### MATERIAL FOR THE TASK ###

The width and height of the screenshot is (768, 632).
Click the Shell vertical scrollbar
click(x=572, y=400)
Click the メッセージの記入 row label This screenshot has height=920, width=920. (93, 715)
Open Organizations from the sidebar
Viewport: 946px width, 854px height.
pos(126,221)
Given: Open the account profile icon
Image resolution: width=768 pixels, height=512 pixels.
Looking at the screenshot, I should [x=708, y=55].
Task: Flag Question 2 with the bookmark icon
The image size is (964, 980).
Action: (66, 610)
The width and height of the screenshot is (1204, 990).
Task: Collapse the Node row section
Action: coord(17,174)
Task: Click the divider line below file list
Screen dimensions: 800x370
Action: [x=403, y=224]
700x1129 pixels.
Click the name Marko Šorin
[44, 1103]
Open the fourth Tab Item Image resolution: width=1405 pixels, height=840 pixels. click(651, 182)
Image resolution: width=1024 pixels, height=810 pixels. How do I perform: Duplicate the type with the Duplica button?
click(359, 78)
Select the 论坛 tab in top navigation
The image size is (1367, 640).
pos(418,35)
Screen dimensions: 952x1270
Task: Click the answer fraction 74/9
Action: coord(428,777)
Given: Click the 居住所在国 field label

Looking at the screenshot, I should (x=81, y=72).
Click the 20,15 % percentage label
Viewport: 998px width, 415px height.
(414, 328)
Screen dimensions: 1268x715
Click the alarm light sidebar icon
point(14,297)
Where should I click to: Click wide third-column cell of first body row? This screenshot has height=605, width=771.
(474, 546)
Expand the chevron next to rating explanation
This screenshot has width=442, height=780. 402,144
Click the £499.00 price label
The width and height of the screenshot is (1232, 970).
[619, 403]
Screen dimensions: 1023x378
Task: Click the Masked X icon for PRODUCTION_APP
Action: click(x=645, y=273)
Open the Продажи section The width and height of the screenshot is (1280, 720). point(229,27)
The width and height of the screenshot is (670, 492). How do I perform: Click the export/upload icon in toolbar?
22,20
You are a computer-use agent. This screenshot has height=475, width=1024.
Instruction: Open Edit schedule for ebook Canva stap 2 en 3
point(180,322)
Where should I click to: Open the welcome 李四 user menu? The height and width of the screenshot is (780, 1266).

###

WHAT TO WORK ON.
Give again the closing portion of the entries, from the line with "Instruction: Open Edit" through the last line. Keep it exact and add nothing.

ANSWER SECTION.
Instruction: Open Edit schedule for ebook Canva stap 2 en 3
point(180,322)
Where should I click to: Open the welcome 李四 user menu? The height and width of the screenshot is (780, 1266).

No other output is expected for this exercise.